(Items from a data source)
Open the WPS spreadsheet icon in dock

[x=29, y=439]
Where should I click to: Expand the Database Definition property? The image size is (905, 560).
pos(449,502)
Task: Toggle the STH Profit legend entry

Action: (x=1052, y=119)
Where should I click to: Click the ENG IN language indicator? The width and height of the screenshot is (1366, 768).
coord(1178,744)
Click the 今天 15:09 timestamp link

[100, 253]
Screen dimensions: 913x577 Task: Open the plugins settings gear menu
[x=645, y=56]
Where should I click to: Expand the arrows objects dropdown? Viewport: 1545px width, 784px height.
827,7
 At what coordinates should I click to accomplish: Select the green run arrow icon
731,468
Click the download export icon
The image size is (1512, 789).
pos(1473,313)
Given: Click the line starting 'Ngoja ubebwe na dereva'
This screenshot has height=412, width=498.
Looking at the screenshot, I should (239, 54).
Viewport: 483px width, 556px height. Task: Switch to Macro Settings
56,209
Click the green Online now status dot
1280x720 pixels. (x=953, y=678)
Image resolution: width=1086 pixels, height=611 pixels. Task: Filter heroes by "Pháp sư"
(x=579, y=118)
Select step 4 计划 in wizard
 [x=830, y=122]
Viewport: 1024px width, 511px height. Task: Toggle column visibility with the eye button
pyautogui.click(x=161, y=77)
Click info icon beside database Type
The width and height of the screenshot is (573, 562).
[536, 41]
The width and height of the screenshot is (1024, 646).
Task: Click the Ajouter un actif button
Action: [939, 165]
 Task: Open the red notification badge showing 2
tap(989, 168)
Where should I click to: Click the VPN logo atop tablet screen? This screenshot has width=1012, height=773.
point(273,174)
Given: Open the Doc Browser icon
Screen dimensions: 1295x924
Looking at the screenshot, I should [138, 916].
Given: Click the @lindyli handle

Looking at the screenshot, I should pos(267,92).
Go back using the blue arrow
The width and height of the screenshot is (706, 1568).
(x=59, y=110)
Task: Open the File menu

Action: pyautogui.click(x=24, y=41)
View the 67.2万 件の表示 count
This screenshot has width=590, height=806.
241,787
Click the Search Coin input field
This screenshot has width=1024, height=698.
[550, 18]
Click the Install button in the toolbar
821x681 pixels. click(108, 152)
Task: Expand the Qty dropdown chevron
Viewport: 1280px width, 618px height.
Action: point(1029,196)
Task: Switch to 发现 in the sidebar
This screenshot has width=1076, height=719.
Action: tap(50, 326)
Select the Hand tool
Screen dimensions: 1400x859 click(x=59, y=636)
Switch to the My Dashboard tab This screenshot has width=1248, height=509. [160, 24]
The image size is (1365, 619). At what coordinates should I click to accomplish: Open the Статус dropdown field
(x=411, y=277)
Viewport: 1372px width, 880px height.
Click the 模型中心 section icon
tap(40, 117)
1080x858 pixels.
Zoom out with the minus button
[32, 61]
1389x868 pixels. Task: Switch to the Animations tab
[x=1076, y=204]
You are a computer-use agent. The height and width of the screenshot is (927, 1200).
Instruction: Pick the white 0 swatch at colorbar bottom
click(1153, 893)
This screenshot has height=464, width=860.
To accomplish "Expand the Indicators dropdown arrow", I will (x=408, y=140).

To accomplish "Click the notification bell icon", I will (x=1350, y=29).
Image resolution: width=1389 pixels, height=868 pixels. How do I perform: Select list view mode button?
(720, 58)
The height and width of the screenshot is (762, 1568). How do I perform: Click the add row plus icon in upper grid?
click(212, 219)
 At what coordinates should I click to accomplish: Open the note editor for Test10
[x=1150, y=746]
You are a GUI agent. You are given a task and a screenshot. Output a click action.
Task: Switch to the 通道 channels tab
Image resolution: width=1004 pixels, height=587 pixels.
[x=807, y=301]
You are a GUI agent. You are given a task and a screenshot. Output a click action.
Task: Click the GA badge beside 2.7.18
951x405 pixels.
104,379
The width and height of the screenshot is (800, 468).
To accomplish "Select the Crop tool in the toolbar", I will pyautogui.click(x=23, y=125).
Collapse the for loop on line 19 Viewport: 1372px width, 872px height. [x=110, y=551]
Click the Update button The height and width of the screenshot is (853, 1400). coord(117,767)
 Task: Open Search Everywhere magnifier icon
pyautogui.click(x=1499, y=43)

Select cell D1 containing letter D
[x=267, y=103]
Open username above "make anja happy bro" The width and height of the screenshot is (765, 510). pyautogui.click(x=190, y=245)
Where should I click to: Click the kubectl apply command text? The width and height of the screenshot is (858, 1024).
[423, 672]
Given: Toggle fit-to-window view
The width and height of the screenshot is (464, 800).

- _Instruction_: Can you copy out the records verbatim from the line with "Select step 4 计划 in wizard" up to and including the line with "click(1153, 893)"?

- _Task response_:
Select step 4 计划 in wizard
 [x=830, y=122]
Viewport: 1024px width, 511px height. Task: Toggle column visibility with the eye button
pyautogui.click(x=161, y=77)
Click info icon beside database Type
The width and height of the screenshot is (573, 562).
[536, 41]
The width and height of the screenshot is (1024, 646).
Task: Click the Ajouter un actif button
Action: [939, 165]
 Task: Open the red notification badge showing 2
tap(989, 168)
Where should I click to: Click the VPN logo atop tablet screen? This screenshot has width=1012, height=773.
point(273,174)
Given: Open the Doc Browser icon
Screen dimensions: 1295x924
Looking at the screenshot, I should [138, 916].
Given: Click the @lindyli handle

Looking at the screenshot, I should pos(267,92).
Go back using the blue arrow
The width and height of the screenshot is (706, 1568).
(x=59, y=110)
Task: Open the File menu

Action: pyautogui.click(x=24, y=41)
View the 67.2万 件の表示 count
This screenshot has width=590, height=806.
241,787
Click the Search Coin input field
This screenshot has width=1024, height=698.
[550, 18]
Click the Install button in the toolbar
821x681 pixels. click(108, 152)
Task: Expand the Qty dropdown chevron
Viewport: 1280px width, 618px height.
Action: point(1029,196)
Task: Switch to 发现 in the sidebar
This screenshot has width=1076, height=719.
Action: tap(50, 326)
Select the Hand tool
Screen dimensions: 1400x859 click(x=59, y=636)
Switch to the My Dashboard tab This screenshot has width=1248, height=509. [160, 24]
The image size is (1365, 619). At what coordinates should I click to accomplish: Open the Статус dropdown field
(x=411, y=277)
Viewport: 1372px width, 880px height.
Click the 模型中心 section icon
tap(40, 117)
1080x858 pixels.
Zoom out with the minus button
[32, 61]
1389x868 pixels. Task: Switch to the Animations tab
[x=1076, y=204]
You are a computer-use agent. The height and width of the screenshot is (927, 1200).
Instruction: Pick the white 0 swatch at colorbar bottom
click(1153, 893)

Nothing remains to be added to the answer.